A Portaria de instauração foi publicada no Diário Oficial do Ministério Público Federal (MPF) desta segunda-feira (27/07), assinada pelo procurador regional eleitoral Edmilson da Costa Barreiros Junior, visando proteger a normalidade e a legitimidade das eleições contra a influência do poder econômico ou o abuso do poder político ou administrativo.
O assédio eleitoral ocorre quando alguém utiliza sua posição de poder no ambiente de trabalho para influenciar, constranger ou pressionar trabalhadores a votar, deixar de votar ou apoiar determinado candidato, partido ou posicionamento político. A prática é proibida e pode gerar consequências nas esferas trabalhista, eleitoral e, conforme o caso, criminal.
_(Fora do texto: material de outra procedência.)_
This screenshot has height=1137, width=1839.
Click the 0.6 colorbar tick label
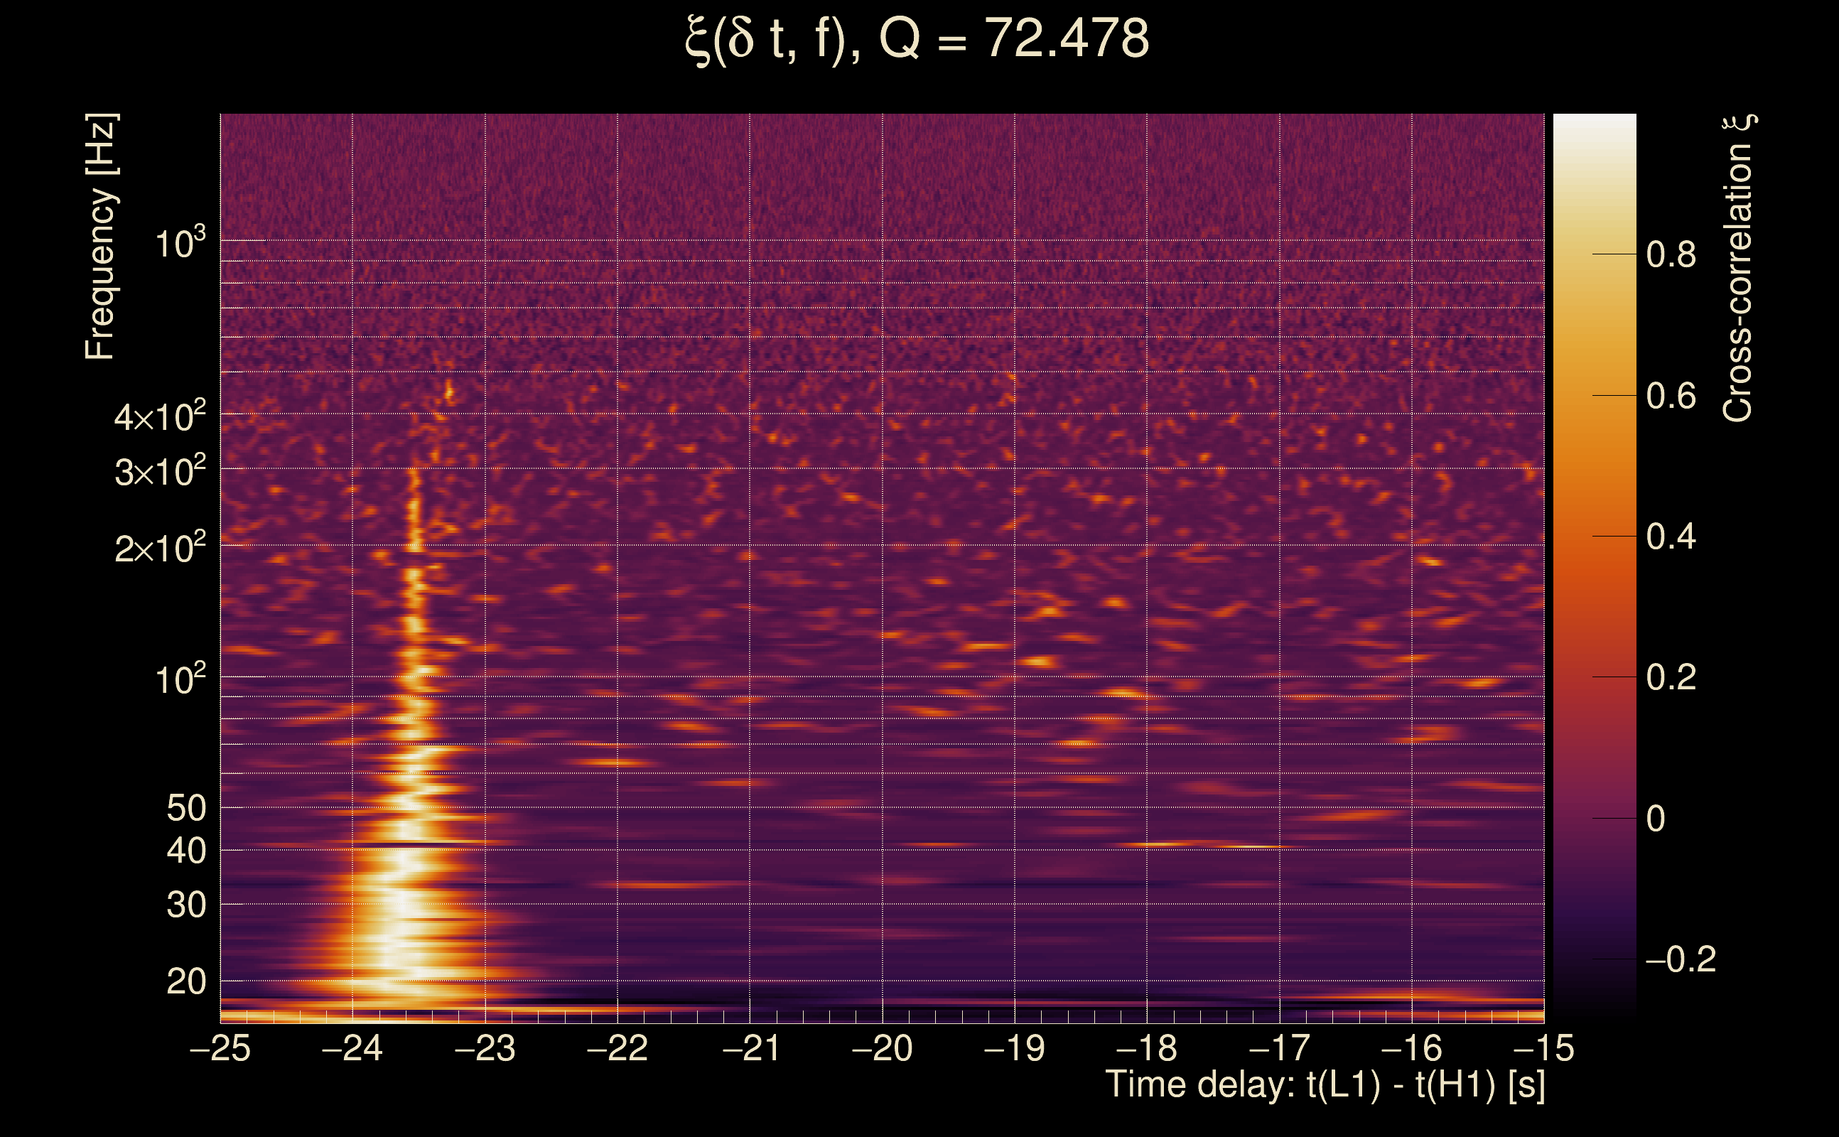coord(1671,396)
São exemplos de assédio eleitoral:
- ameaçar demitir, transferir ou prejudicar empregados caso não votem em determinado candidato;
- prometer aumento salarial, promoção, bônus ou qualquer benefício em troca de voto;
- obrigar trabalhadores a participar de atos, reuniões, passeatas ou campanhas políticas;
- exigir a divulgação de candidatos nas redes sociais pessoais dos empregados;
- constranger trabalhadores a revelar em quem pretendem votar;
- humilhar, perseguir ou discriminar empregados por suas opiniões políticas.
Também configura assédio eleitoral qualquer tentativa de utilizar a relação de emprego para influenciar a liberdade de escolha do trabalhador durante o período eleitoral.